I am new to python/numpy. I need to do the following calculation: for an array of discrete times t, calculate $e^{At}$ for a $2\times 2$ matrix $A$

What I did:

def calculate(t_,x_0,v_0,omega_0,c):

    # define A
    a_11,a_12, a_21, a_22=0,1,-omega_0^2,-c
    A =np.matrix([[a_11,a_12], [a_21, a_22]]) 
    print A
    # use vectorization 
    temps = np.array(t_)
    A_ = np.array([A  for k in  range (1,n+1,1)])
    temps*A_
    x_=scipy.linalg.expm(temps*A)
    v_=A*scipy.linalg.expm(temps*A)
    return x_,v_

n=10
omega_0=1
c=1
x_0=1
v_0=1
t_ = [float(5*k*np.pi/n)  for k in  range (1,n+1,1)]
x_, v_ = calculate(t_,x_0,v_0,omega_0,c)

However, I get this error when multiplying A_ (array containing n times A ) and temps (containg the times for which I want to calculate exp(At) :

ValueError: operands could not be broadcast together with shapes (10,) (10,2,2)

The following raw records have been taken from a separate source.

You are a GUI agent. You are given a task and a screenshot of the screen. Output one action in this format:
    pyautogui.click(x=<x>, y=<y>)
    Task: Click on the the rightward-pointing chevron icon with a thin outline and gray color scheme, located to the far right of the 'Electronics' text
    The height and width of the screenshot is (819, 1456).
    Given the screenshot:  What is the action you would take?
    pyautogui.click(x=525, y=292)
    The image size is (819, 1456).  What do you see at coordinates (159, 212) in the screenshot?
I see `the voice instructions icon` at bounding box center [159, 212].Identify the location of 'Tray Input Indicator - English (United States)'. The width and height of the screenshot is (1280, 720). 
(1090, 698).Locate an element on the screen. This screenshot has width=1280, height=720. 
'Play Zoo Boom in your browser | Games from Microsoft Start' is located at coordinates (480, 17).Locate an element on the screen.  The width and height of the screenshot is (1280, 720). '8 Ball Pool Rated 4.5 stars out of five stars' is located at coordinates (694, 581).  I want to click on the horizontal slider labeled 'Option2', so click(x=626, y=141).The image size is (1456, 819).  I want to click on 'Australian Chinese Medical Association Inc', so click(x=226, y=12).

As I understand vectorization, each element in A_ would be multiplied by element at the same index from temps; but I think i don't get it right. Any help/ comments much appreciated

A pure numpy calculation of t_ is (creates an array instead of a list):

In [254]: t = 5*np.arange(1,n+1)*np.pi/n
In [255]: t
Out[255]: 
array([ 1.57079633,  3.14159265,  4.71238898,  6.28318531,  7.85398163,
        9.42477796, 10.99557429, 12.56637061, 14.13716694, 15.70796327])

In [256]: a_11,a_12, a_21, a_22=0,1,-omega_0^2,-c
In [257]: a_11
Out[257]: 0
In [258]: A = np.array([[a_11,a_12], [a_21, a_22]]) 
In [259]: A
Out[259]: 
array([[ 0,  1],
       [-3, -1]])
In [260]: t.shape
Out[260]: (10,)
In [261]: A.shape
Out[261]: (2, 2)
In [262]: A_ = np.array([A  for k in  range (1,n+1,1)])
In [263]: A_.shape
Out[263]: (10, 2, 2)

A_ is np.ndarray. I made A a np.ndarray as well; yours is np.matrix, but your A_ will still be np.ndarray. np.matrix can only be 2d, where as A_ is 3d.

So t * A will be array elementwise multiplication, hence the broadcasting error, (10,) (10,2,2).

To do that elementwise multiplication right you need something like

In [264]: result = t[:,None,None]*A[None,:,:]
In [265]: result.shape
Out[265]: (10, 2, 2)

But if you want matrix multiplication of the (10,) with (10,2,2), then einsum does it easily:

In [266]: result1 = np.einsum('i,ijk', t, A_)
In [267]: result1
Out[267]: 
array([[   0.        ,   86.39379797],
       [-259.18139392,  -86.39379797]])

np.dot can't do it because its rule is 'last with 2nd to last'. tensordot can, but I'm more comfortable with einsum.

But that einsum expression makes it obvious (to me) that I can get the same thing from the elementwise *, by summing on the 1st axis:

In [268]: (t[:,None,None]*A[None,:,:]).sum(axis=0)
Out[268]: 
array([[   0.        ,   86.39379797],
       [-259.18139392,  -86.39379797]])

Or (t[:,None,None]*A[None,:,:]).cumsum(axis=0) to get a 2x2 for each time.

This is what I would do.

import numpy as np
from scipy.linalg import expm
A = np.array([[1, 2], [3, 4]])
for t in np.linspace(0, 5*np.pi, 20):
    print(expm(t*A))

No attempt at vectorization here. The expm function applies to one matrix at a time, and it surely takes the bulk of computation time. No need to worry about the cost of multiplying A by a scalar.